Engineer named to MIT Technology Review’s Innovators Under 35 China list


By Ashley J. WennersHerron

UNIVERSITY PARK, Pa. — Huanyu “Larry” Cheng, Dorothy Quiggle Career Development Assistant Professor of Engineering Science and Mechanics at Penn State, was named to the 2021 MIT Technology Review’s Innovators Under 35 China list.

The annual list is a partnership between the Massachusetts Institute of Technology-alumni founded MIT Technology Review and DeepTech, a Beijing-based technology company, to highlight innovative work by Chinese people around the world who are under the age of 35. Established in 2017, a committee of more than 50 international senior leaders in their fields selects 35 people representing one of five categories: entrepreneurs, humanitarians, pioneers, visionaries and inventors. The common thread, according to the list’s website, is every awardee is “developing new projects that will change all areas of society, and they are disrupting our current and future way of living and making the world better.”

“Dr. Cheng is still in the early stage of his career, and he has already made an impact in his field with several significant contributions,” said Justin Schwartz, Harold and Inge Marcus Dean in the College of Engineering. “He has established himself as a leader advancing sensing technology and health monitoring systems. We’re proud to call Dr. Cheng a College of Engineering colleague, and we’re looking forward to seeing what he achieves next.”
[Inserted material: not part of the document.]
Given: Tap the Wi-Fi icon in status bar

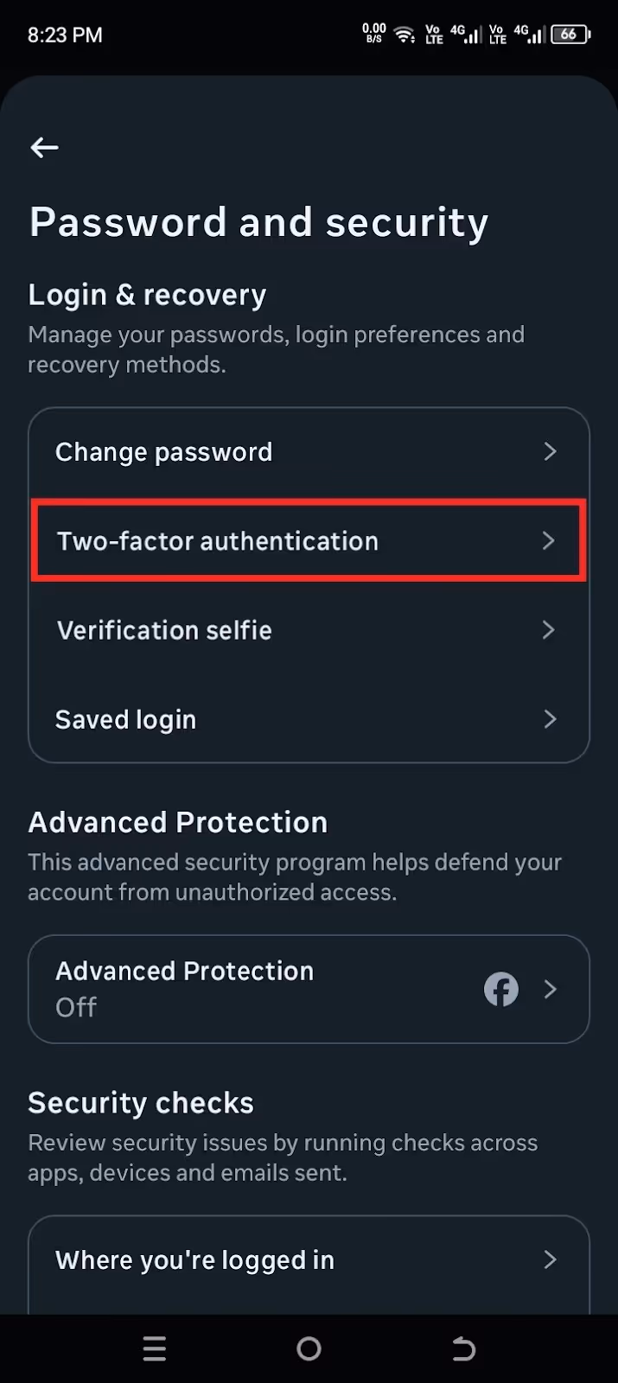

Cheng was recognized in the inventor category for his work developing stretchable, wireless, self-powering sensors with potential applications in health monitoring and more. He designed a graphene foam-based gas platform capable of continuously monitoring multiple components in a mixed gas. Cheng also developed simple, generally applicable fabrication methods to print circuits on skin without heat and on irregular surfaces. In addition, he invented a flexible microfluidic sensing platform that can collect and analyze biological fluids in health monitors.

“As we develop health monitoring systems, we want to advance the technology while also streamlining devices to be economical and sustainable without detracting from the quality of life for the users,” Cheng said. 

Cheng is currently building on this research to develop a smart mask that can detect viral particles in the user’s breath, including COVID-19 and its variants. In addition, he is building a wearable smart patch to measure inflammatory markers and other biological signals in sweat in real time.

During a virtual meeting in January, Cheng presented his work to his fellow honorees and learned about their plans. According to Cheng, the meeting was an opportunity to network, identify possible collaborators and discuss potential resources. The 2021 cohort will gather in person when pandemic regulations permit.

“The list recognizes people not just for their achievements, but also for their potential,” Cheng said. “The people on this list are inspiring, and I’m honored to be included.”